## [ATTIVITÀ DA SVOLGERE]
A. Ricopia dall'estratto sulla politica americana il tratto che va da "Negli Stati Uniti, da" fino a "a quella economica.".
B. Riassumi per favore in due frasi l'estratto sulla politica americana.
C. Elenca gli ambiti politici su cui, secondo l'estratto sulla politica americana, la sinistra statunitense è divisa.
═════ ESTRATTO
Negli Stati Uniti, da quando Donald Trump è comparso sulla scena politica praticamente l'unica argomentazione del Partito democratico e degli opinion leader progressisti è stata quella di additare il fulvo tycoon newyorkese come un mostro, accusandolo di ogni nefandezza possibile e facendo della contrapposizione a lui l'unico tratto comune tra le varie anime di una sinistra assolutamente eterogenea e divisa su tutto, dalla politica estera a quella ambientale a quella economica.

E quando – dopo che i Dem pensavano di essersene liberati con l'elezione di Biden e con la raffica di inchieste giudiziarie su di lui – Trump ha riconquistato la sua centralità politica, il consenso e la nomination repubblicana, e ha cominciato a profilarsi con sempre maggiore evidenza la possibilità concreta che nelle prossime elezioni egli sconfigga un presidente uscente sempre più in affanno politico e psicofisico, allora improvvisamente media e classe politica progressista si sono “accorti” delle condizioni di salute a dir poco precarie di Biden. E una parte di quell'establishment è uscita allo scoperto, progettando manovre per sostituirlo in corsa e “incoronare” un nuovo candidato: magari imposto dall'alto senza tener conto dell'opinione degli elettori delle primarie né delle procedure, pur di tentare un ultimo colpo di mano per sbarrare la strada al ritorno di Trump alla Casa Bianca.
══════════
═════ ESTRATTO DELLA FONTE
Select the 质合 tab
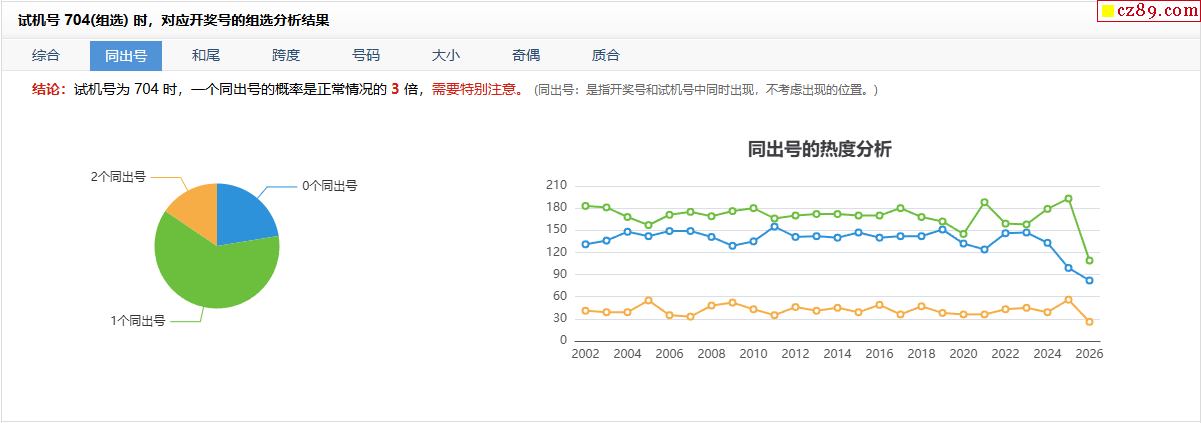This screenshot has height=423, width=1201. tap(606, 56)
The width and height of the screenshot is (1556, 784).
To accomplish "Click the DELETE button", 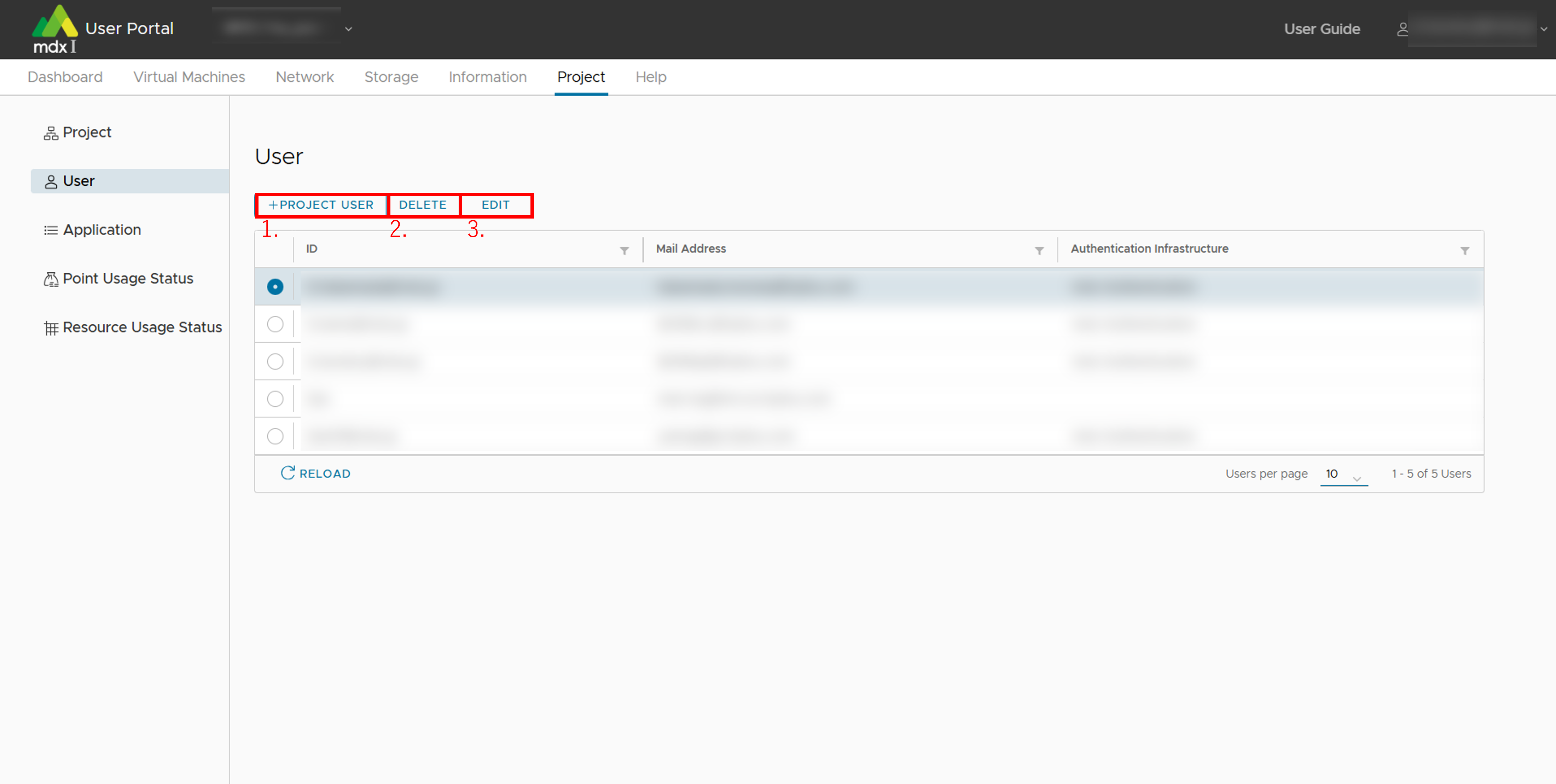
══════════
## [SOLUZIONI DEGLI ESERCIZI]
A.
Negli Stati Uniti, da quando Donald Trump è comparso sulla scena politica praticamente l'unica argomentazione del Partito democratico e degli opinion leader progressisti è stata quella di additare il fulvo tycoon newyorkese come un mostro, accusandolo di ogni nefandezza possibile e facendo della contrapposizione a lui l'unico tratto comune tra le varie anime di una sinistra assolutamente eterogenea e divisa su tutto, dalla politica estera a quella ambientale a quella economica.

B. Negli Stati Uniti il Partito democratico e gli opinion leader progressisti hanno dipinto Trump come un mostro, facendo dell'opposizione a lui l'unico tratto comune di una sinistra eterogenea e divisa su tutto. Quando Trump ha riconquistato centralità politica, consenso e nomination repubblicana ed è diventata concreta la possibilità che sconfigga Biden, media e politici progressisti si sono "accorti" delle precarie condizioni di salute del presidente, e una parte dell'establishment ha progettato di sostituirlo in corsa con un nuovo candidato per sbarrare a Trump la strada verso la Casa Bianca.

C.
- politica estera
- politica ambientale
- politica economica